Their first bet was than they were going to be the frontier model provider by a good margin, and that others would not be able to compete on the "intelligence". And that they could get distribution via big customers looking to buy model access. The dominant-model-provider strategy has already failed, many actors have models that rival them - both established (Google) and newcomers (Anthropic). Open models are not to shabby either, enough to undermine the narrative "we are uniquely able to do powerful models". As you say, there is a commodification process started, and it might be a race to the bottom in terms of margin. So, OpenAI has moved into a new/adapted strategy, where they want to own the customers to a much larger degree, and rely less on partners/customers for distribution. This is likely because their prospective partners have a bunch of viable models to select between (many end products for power users lets people select freely), and high competitive pressure on costs (as it defines the margin and competitiveness) of the end products. Codex, Sora, their new web browser announcement, adjustments in ChatGPT is all to ensure a lot of direct end users - more brand recognition, more influence, more monetization possibilities. So I think it is a considerable pivot from their initial plan/hopes. But it is not an unraveling - it is a rather smart response to the fierce competition in the market.

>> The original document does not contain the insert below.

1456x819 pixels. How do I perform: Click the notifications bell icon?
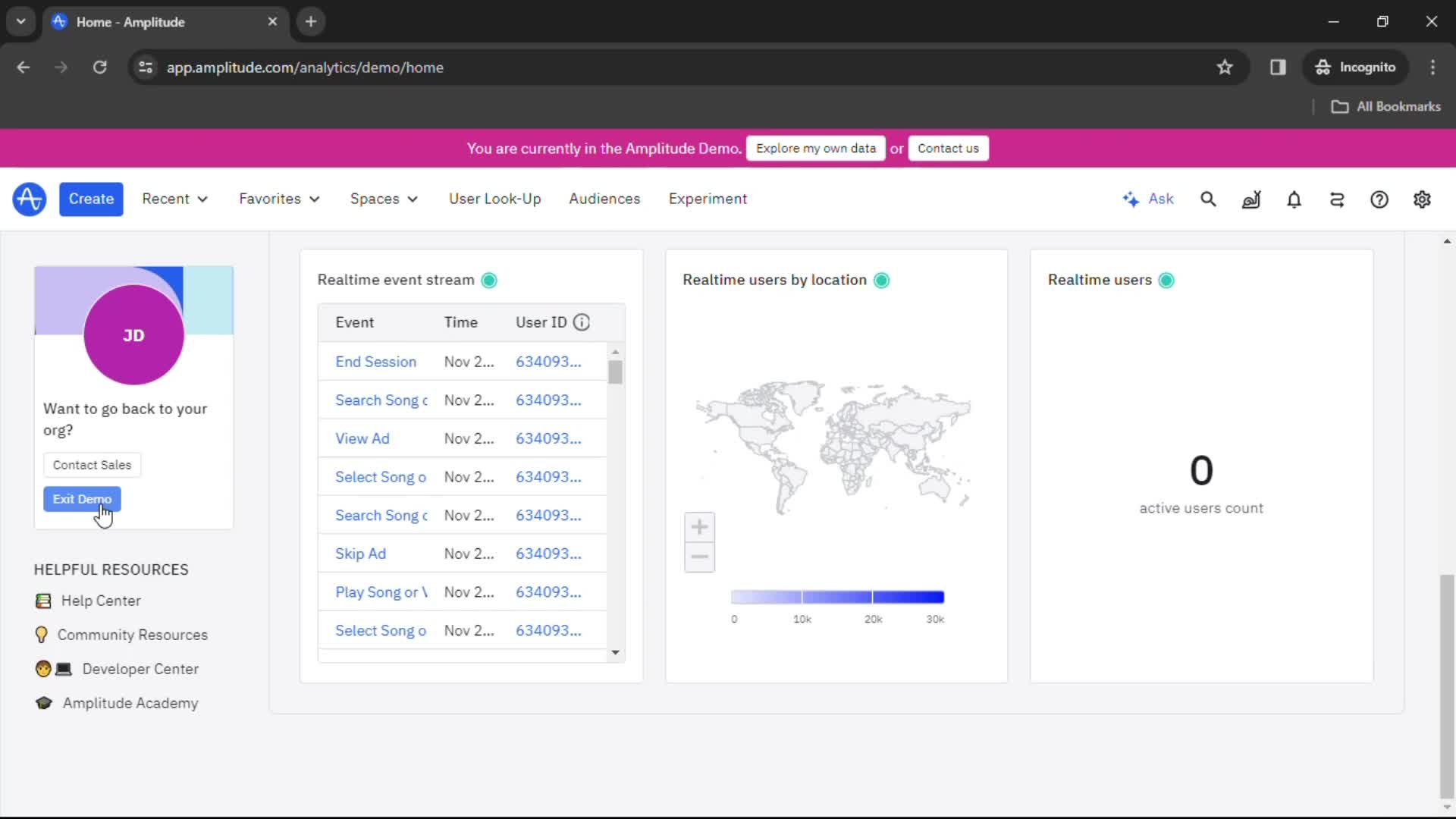pyautogui.click(x=1294, y=198)
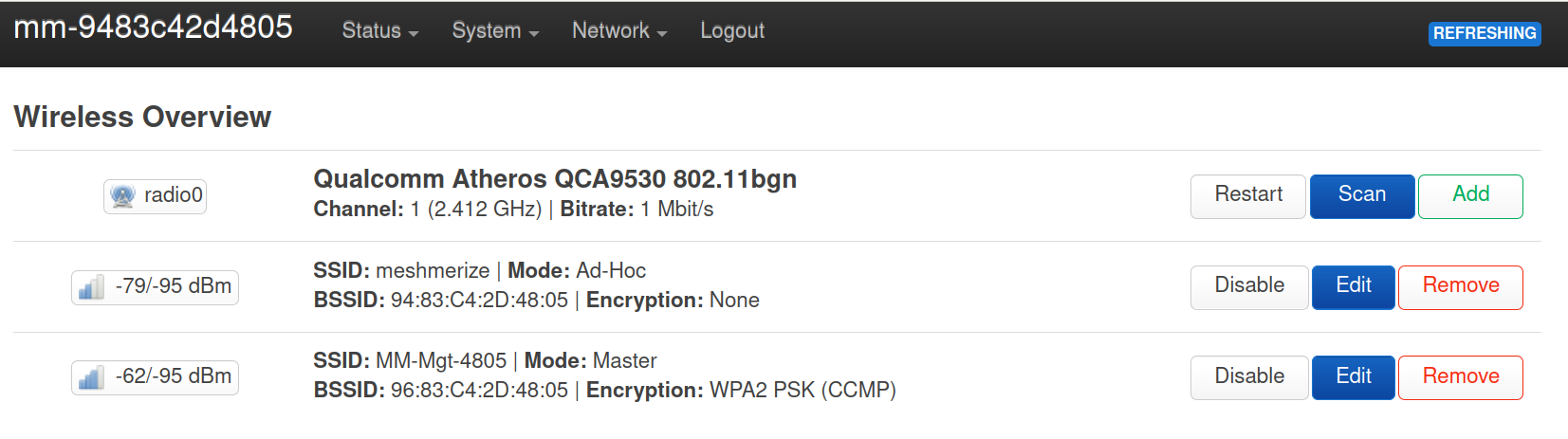
Task: Disable the MM-Mgt-4805 Master network
Action: 1249,377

I agree. My bet is that OpenAI will not fullfill its mission of developing AGI by 2035. And I would be surprised if they ever did. As much as they might want to, there is only so many dreams you can whisper into rich people's ears before they tell you to go away. And without rich people's money, OpenAI will fall like a house of cards. The wealthy won't have infinite patience


It seems they are going to try to maximize their installed base, build the infrastructure, and try to own everything in between, whether it’s LLM or some other architecture that arises. Owning data centers and an installed base sounds great in theory, but it assumes you can outbuild hyperscalers on infrastructure and that your users will stick around. Data centers are a low margin grind and the installed base in AI isn’t locked in like iPhones. Apple and Google still control the endpoints, and I think they’ll ultimately decide who wins by what they integrate at the OS level.


There are also interesting things one could do with models like Sora, depending how it actually performs in practice: prompting to segment, for example; and the thing could very possibly, if it's fast enough etc. become a foundation for robotics.


I don't think that's fair.

ChatGPT clearly is "for consumers". Whereas Sora is a kind of enshitification to monetize engagement. It's right to question the latter.